The Oxford Dictionary of Psychology defines social loafing as 'the tendency to exert less effort on a task when working as part of a cooperative group than when working on one's own (Blackburn, 2007 1)'.
The first person to investigate this phenomenon was a French agricultural engineer Maximilien Ringelmann (1861–1931). Ringleman carried out a series of experiments in which students (alone and in groups of two, three, and eight) had to pull as hard as they could on a rope. Ringlemann noted that two individuals pulling the rope only exerted 93% of their individual efforts. A group of three individuals exerted 85% and groups of eight exerted 49% of their combined individual effort. As more individuals pulled on the rope, each individual exerted themselves less (LeFasto & Larson, 2001 p. 77 5).
One of the major advantages of working as a team is that knowledge and experience from a broad level of sources can collectively contribute towards the team’s work. With a larger pool of knowledge and experience, the working group can make more comprehensive decisions and achieve outcomes that individuals may not be capable in achieving alone. However, social loafing is a phenomenon that gives negative influence to the effort exerted by individuals. Karau & Williams 1993 4) suggested that this is a result caused by individuals perceiving their effort as meaningless when they are working in the team, as their effort cannot be personally recognised as the results of the project is collective.

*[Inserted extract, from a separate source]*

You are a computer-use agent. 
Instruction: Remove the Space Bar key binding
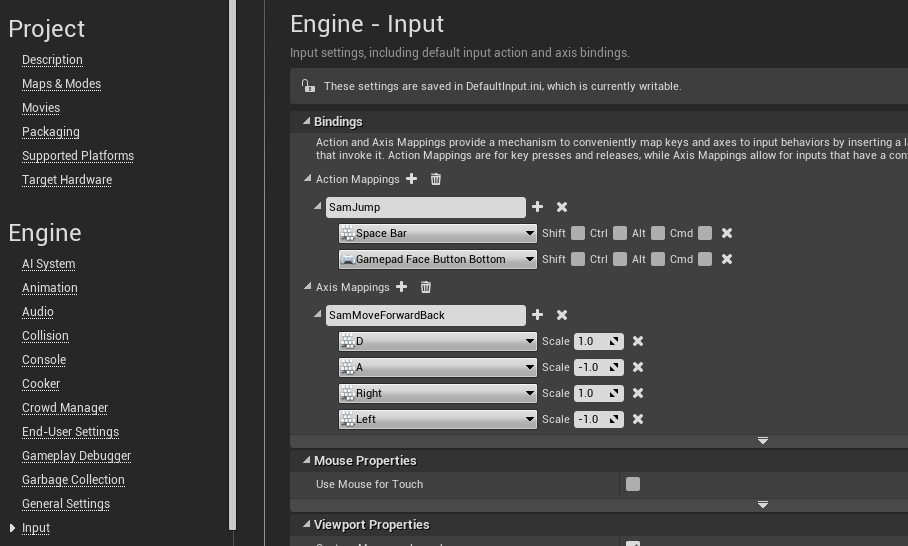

A study conducted by Liden et al (2004 6) suggested that as the size of the group increases and the cohesiveness of the group decreases, social loafing levels increase as well. Although it is impossible to eliminate social loafing as there is no way to force and measure individual efforts all the time, but a common solution used by many workplaces are such as offering incentives, compliments and recognition of outstanding work from individual team members. This is because social loafing only happens when there is low intrinsic motivation. Goal setting, or analysis of outcome would improve on intrinsic motivation of human as they take responsibility to their work, whereas evaluation of team-performance will motivate members to make more effort. [Bootzin, Bower, Zajonc, & Hall (1986 2)]
Some other interesting facts mentioned by Karau and Williams (1993 4) are such as social loafing is more common among men and more likely to occur in groups with participants from individualist-Western cultures than for participants from collectivist-Eastern or oriental cultures.
Case study from an Aviation Accident
25th November 1985, a Continental DC-10 was involved in an airmiss incident with a Piper PA31-350 at Auckland Airport, New Zealand [OAAI report 85-430 7]. Social loafing behaviour was observed as information were not pass on despite through out the ATC operational staff during that period of shift-duty. The information of a B737 on circuit training was not ‘pass-down’ from the tower controllers to the approach controllers in the IFR room. Even the ATC watch supervisor who was in-charge of that shift period was not informed about that B737. During that era, there were no appointed personnel responsible such task, therefore every controller assume that others will do the task of passing on the information as responsibility were shared by several people. A loss of coordination among the controllers resulted in this latent failure. With other latent and active failure in the ATC operation, it eventually led to a congested aerodrome causing an airmiss incident.